[What to work on]
The response should be the lines of the data, starting at the first and ending at the one that contains "26 (182, 2113)", copied without change.

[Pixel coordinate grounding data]
########################################

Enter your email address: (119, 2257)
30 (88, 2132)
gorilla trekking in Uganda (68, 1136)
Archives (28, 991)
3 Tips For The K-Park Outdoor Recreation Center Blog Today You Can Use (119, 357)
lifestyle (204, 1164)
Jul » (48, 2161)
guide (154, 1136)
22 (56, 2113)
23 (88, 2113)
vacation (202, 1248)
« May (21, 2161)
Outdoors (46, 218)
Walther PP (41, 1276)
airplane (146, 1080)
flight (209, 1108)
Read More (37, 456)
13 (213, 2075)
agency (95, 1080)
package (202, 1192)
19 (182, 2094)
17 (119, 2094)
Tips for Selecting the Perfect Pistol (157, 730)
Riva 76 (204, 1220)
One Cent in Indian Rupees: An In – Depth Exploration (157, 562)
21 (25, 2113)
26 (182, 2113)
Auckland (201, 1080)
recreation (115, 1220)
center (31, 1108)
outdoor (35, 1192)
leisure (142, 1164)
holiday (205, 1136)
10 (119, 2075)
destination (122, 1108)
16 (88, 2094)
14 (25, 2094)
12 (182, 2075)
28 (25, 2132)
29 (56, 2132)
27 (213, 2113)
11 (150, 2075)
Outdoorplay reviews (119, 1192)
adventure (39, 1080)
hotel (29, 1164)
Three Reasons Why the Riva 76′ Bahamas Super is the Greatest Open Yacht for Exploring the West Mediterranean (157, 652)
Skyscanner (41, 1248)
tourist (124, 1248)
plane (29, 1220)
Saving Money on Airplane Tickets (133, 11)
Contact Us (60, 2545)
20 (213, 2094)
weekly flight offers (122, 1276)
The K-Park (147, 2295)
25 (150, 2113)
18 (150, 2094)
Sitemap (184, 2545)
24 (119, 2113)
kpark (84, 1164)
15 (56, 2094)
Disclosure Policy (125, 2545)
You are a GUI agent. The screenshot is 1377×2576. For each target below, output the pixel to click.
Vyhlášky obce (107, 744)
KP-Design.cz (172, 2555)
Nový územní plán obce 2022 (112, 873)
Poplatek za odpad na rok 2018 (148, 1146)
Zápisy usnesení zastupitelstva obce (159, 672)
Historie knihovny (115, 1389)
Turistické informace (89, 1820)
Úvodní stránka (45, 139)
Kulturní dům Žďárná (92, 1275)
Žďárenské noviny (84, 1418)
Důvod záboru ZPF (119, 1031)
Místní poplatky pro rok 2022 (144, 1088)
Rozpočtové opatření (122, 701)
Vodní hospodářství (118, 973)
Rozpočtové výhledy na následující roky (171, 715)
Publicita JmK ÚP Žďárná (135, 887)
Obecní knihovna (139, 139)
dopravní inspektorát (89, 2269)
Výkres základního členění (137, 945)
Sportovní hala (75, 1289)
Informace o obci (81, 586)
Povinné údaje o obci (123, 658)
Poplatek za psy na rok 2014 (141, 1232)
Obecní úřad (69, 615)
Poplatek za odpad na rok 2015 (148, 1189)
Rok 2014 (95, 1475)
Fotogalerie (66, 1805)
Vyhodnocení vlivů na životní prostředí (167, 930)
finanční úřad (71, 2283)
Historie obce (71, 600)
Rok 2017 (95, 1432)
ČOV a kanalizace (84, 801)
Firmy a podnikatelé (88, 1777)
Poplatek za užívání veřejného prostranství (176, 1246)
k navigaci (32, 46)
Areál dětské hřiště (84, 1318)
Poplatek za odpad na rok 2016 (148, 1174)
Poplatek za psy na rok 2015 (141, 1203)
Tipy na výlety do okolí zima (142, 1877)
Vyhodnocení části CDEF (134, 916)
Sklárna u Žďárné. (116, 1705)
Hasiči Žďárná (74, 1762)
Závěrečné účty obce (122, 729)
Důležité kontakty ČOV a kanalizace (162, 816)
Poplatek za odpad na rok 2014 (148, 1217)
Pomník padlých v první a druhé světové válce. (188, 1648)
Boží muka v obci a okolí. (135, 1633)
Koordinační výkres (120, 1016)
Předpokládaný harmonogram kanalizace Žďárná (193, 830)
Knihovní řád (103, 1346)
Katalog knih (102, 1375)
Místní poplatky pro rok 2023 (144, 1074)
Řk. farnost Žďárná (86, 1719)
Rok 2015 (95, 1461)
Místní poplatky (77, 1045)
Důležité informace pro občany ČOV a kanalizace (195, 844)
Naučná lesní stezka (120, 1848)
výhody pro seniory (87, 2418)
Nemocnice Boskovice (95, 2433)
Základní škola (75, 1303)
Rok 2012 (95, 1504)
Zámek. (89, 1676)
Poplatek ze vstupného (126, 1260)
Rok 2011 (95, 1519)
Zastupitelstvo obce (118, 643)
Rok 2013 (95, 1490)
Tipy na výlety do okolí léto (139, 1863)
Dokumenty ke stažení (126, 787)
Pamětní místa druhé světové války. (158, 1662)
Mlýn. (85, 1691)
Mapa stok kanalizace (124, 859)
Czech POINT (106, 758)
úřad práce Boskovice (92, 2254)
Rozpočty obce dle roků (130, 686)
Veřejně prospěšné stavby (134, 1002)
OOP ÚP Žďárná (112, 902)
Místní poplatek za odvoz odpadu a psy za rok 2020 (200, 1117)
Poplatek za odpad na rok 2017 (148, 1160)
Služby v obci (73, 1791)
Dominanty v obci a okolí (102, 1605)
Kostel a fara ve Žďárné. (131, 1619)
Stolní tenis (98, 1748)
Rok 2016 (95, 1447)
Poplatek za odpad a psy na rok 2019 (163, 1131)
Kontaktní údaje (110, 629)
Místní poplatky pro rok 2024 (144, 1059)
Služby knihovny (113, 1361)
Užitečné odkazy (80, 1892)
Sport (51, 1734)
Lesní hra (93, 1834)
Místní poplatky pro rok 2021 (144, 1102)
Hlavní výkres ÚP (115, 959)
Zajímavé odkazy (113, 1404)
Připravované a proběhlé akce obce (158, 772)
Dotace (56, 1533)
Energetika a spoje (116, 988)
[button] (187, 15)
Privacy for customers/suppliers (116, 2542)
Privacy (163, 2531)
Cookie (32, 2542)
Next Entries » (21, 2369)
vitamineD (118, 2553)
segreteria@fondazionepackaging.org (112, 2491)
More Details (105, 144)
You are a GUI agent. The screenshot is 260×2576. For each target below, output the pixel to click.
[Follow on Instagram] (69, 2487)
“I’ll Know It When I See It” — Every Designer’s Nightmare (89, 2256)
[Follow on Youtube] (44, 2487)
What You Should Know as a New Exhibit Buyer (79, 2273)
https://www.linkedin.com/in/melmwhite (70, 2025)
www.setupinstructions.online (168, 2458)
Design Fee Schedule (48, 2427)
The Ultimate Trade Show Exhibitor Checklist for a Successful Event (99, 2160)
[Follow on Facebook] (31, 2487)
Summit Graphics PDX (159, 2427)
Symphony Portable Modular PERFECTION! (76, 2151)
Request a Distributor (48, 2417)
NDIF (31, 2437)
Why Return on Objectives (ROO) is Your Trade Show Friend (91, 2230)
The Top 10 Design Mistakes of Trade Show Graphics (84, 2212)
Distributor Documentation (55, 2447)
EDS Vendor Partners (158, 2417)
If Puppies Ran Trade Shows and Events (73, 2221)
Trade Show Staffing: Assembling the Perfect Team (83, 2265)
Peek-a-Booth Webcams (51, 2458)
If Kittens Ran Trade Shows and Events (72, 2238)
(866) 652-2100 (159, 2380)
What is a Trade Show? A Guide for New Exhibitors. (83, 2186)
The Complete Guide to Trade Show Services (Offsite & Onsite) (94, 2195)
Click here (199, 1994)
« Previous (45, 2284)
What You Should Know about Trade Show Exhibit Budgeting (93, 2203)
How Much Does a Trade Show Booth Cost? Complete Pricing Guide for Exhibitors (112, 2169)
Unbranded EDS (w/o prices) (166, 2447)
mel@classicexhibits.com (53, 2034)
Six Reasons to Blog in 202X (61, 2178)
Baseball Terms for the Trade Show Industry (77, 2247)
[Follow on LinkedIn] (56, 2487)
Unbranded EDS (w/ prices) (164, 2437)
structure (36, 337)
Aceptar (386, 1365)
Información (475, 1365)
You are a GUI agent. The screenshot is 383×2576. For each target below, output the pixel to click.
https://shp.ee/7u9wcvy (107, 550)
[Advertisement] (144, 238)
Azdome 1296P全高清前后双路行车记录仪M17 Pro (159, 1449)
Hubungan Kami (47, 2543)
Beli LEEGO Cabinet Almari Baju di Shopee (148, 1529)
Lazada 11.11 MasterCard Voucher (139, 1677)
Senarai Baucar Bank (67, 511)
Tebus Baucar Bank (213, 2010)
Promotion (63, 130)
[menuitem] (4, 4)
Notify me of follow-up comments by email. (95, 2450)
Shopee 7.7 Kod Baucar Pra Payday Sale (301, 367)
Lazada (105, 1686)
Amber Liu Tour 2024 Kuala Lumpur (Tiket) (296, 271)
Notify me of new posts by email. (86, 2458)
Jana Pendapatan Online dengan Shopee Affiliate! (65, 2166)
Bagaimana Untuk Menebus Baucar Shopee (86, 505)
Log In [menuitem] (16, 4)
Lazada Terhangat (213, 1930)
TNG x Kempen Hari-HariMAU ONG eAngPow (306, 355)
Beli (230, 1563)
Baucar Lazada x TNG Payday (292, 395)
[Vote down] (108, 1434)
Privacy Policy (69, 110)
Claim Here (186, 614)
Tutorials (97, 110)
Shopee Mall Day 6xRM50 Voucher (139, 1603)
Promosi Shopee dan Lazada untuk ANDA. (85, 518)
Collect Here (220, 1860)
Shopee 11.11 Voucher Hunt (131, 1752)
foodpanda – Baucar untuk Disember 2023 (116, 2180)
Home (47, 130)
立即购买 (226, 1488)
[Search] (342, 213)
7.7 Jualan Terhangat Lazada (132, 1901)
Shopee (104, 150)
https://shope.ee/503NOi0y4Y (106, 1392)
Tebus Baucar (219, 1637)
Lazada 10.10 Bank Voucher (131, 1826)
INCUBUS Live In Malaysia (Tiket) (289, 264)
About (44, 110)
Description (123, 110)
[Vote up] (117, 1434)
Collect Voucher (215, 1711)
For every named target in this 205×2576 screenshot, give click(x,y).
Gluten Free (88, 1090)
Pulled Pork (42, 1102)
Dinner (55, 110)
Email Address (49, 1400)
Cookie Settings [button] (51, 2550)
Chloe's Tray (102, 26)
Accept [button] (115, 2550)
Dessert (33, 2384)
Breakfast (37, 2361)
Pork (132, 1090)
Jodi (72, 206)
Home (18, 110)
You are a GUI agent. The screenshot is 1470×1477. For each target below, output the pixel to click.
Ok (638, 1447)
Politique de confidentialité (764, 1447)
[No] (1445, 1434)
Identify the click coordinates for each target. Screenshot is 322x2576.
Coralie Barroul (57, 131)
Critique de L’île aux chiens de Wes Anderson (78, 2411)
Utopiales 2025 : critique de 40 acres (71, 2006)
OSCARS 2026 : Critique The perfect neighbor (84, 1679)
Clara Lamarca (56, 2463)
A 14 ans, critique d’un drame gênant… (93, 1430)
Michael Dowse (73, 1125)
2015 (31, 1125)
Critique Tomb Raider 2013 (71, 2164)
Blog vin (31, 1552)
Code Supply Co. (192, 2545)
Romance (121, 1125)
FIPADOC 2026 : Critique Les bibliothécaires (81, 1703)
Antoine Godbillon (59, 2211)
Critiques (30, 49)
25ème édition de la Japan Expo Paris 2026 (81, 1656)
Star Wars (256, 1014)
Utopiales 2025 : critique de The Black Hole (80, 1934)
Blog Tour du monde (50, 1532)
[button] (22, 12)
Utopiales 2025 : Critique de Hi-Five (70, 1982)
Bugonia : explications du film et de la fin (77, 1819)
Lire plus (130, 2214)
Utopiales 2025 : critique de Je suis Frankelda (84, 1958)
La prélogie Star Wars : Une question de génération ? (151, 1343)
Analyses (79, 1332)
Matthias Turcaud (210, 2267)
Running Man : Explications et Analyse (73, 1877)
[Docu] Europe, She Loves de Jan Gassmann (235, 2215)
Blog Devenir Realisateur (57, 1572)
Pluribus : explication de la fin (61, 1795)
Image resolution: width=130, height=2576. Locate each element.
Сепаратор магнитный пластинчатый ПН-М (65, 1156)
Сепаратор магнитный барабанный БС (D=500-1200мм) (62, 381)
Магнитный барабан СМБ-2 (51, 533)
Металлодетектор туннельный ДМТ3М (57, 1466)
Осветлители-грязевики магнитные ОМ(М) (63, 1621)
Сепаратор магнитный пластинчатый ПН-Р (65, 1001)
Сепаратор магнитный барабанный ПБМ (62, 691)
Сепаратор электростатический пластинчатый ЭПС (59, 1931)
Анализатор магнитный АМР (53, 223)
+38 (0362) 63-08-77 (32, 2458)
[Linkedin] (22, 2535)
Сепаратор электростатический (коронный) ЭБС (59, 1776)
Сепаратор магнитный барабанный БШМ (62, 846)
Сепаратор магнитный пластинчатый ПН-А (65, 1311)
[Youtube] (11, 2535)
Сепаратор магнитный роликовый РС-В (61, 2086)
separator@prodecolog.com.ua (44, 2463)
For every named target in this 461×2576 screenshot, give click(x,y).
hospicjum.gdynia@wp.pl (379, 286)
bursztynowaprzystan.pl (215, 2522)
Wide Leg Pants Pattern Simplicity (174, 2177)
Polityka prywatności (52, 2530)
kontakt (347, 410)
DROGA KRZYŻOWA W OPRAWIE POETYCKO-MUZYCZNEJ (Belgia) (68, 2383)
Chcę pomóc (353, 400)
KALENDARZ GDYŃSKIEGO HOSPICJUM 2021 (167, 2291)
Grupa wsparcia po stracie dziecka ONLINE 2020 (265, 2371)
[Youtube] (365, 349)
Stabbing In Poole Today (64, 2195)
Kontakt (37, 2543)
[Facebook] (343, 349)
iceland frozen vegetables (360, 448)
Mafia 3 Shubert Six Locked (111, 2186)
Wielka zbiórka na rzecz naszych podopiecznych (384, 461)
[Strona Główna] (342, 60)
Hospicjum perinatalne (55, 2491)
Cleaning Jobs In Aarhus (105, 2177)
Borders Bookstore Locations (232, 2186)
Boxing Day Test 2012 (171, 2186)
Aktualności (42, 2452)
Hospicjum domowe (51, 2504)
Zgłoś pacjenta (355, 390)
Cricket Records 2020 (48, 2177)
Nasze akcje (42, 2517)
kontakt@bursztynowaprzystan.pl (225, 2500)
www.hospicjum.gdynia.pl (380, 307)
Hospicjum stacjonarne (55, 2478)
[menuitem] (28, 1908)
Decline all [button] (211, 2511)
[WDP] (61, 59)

########################################

[Written answer]
Enter your email address: (119, 2257)
30 (88, 2132)
gorilla trekking in Uganda (68, 1136)
Archives (28, 991)
3 Tips For The K-Park Outdoor Recreation Center Blog Today You Can Use (119, 357)
lifestyle (204, 1164)
Jul » (48, 2161)
guide (154, 1136)
22 (56, 2113)
23 (88, 2113)
vacation (202, 1248)
« May (21, 2161)
Outdoors (46, 218)
Walther PP (41, 1276)
airplane (146, 1080)
flight (209, 1108)
Read More (37, 456)
13 (213, 2075)
agency (95, 1080)
package (202, 1192)
19 (182, 2094)
17 (119, 2094)
Tips for Selecting the Perfect Pistol (157, 730)
Riva 76 (204, 1220)
One Cent in Indian Rupees: An In – Depth Exploration (157, 562)
21 (25, 2113)
26 (182, 2113)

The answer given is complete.